CIA's program is 2 years, as im sure most of you know, and the French Culinary's is 6 month.

I would appreciate an personal incite and/or experinces on both schools and how FCI compares to CIA.

Thanks


----------



## quinn01 (Apr 22, 2006)

Well i am a student here at the CIA i have been here since august of 07. I love it, the chefs, the other students, the autosphere, the skills everything. Here at the cia you get a degree as at the FCI you get certified not a degree in culinary arts which i feel is a big difference, and i have worked with a kid from the fci and i have taken classes there and there really isnt any comparrson due to our reputation and turn out rate. 

Any other questions please feel free to private message me and ill be more then happy to help.


----------



## adamm (Jul 16, 2005)

are you getting a degree from the school you are attending curently if so i wouldnt worry about a degree unless you plan on teaching. If so why not just go save your self a couple grand and go to a good comunity college and just learn the basics.

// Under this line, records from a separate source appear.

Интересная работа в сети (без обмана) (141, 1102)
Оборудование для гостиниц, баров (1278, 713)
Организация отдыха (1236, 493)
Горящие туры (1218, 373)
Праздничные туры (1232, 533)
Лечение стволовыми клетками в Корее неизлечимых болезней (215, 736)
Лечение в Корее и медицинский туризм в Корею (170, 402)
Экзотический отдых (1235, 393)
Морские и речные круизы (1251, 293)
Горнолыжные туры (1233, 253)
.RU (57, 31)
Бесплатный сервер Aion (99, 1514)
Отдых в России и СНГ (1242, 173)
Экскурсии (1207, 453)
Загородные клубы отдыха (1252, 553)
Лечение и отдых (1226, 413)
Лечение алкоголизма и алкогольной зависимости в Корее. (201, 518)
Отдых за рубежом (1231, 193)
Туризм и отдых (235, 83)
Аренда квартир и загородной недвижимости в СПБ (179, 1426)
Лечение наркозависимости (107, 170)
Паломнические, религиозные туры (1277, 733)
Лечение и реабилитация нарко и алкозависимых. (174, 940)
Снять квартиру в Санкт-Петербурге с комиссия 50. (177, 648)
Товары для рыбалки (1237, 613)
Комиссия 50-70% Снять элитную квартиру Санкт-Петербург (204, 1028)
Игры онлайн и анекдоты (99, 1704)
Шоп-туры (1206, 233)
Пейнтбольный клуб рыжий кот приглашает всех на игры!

Most ACF certified schools and im assume both are teach basicly the same thing some teach more in depth into some subjects. It really doesnt matter where you go it more a solid education and learning the basics. when start working in the industry it wont matter where you go because most places are going to teach you there way any way, and your going to start off from the bottom.


----------



## adamm (Jul 16, 2005)

any and every school has people that they turn out that arent good. I dont know where i read the statistic(probaly this site) but 75 percent of all culinary graduated dont work in the field 5 year after graduation. no matter what school people graduate from the statistic still holds true.


----------